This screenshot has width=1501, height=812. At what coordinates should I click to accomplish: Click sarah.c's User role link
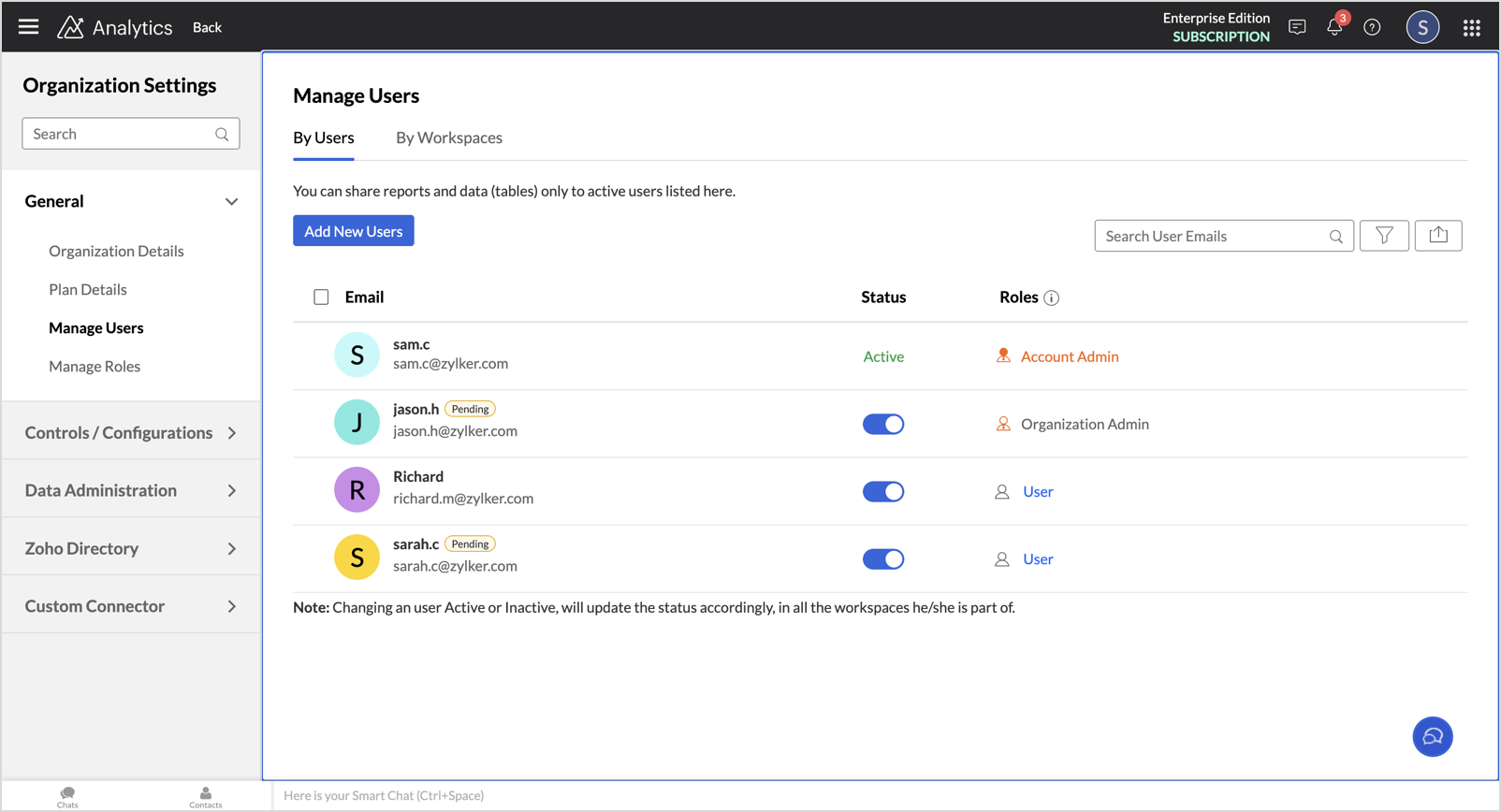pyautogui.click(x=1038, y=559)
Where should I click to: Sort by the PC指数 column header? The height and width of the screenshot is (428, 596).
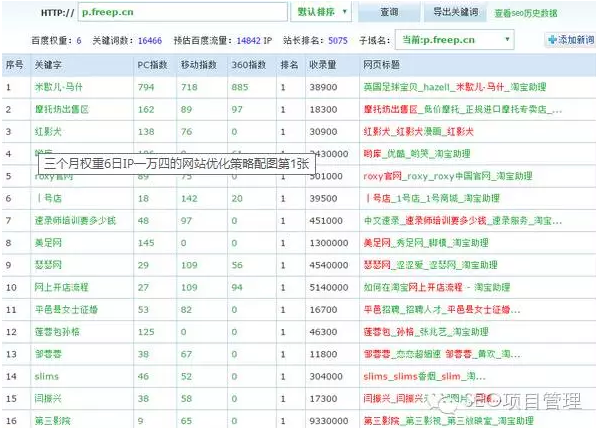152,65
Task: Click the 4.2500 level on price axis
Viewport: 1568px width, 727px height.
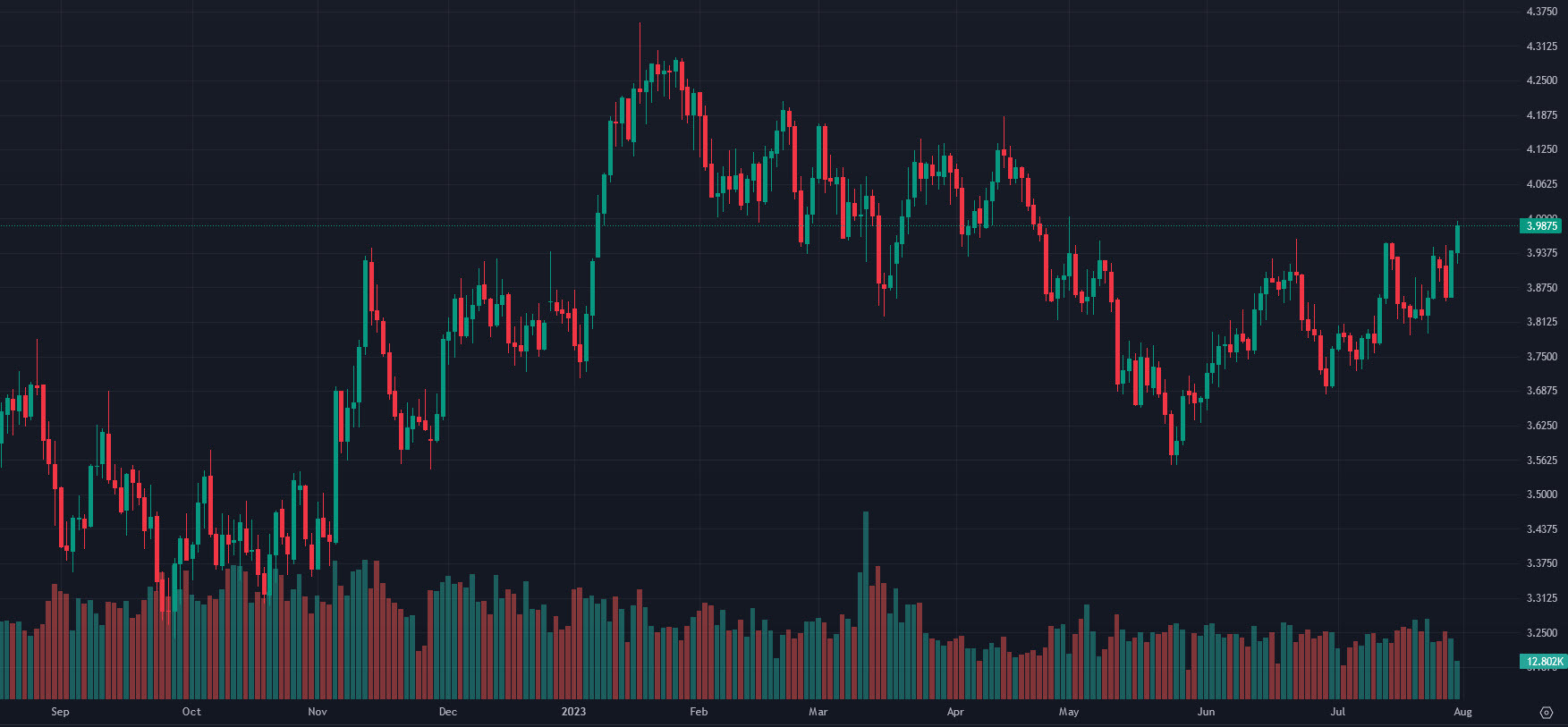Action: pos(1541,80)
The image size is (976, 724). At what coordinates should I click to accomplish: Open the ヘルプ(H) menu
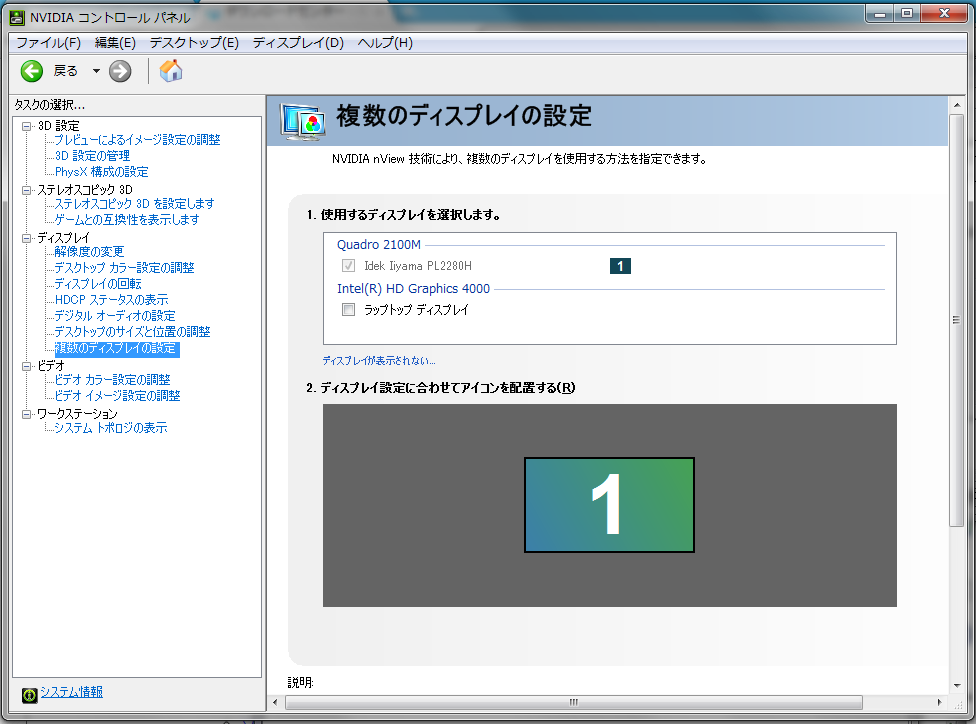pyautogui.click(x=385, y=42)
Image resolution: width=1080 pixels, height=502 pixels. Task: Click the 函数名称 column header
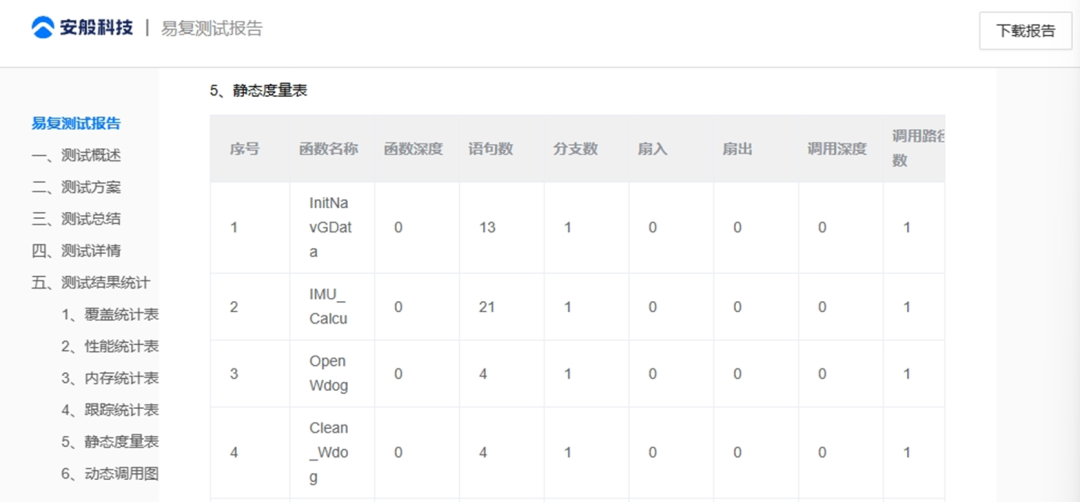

- _THE PROBLEM_
Show every line in the entries where the string "Task" occurs.

- _EXPECTED ANSWER_
Task: Click the 4.2500 level on price axis
Image resolution: width=1080 pixels, height=502 pixels. Task: Click the 函数名称 column header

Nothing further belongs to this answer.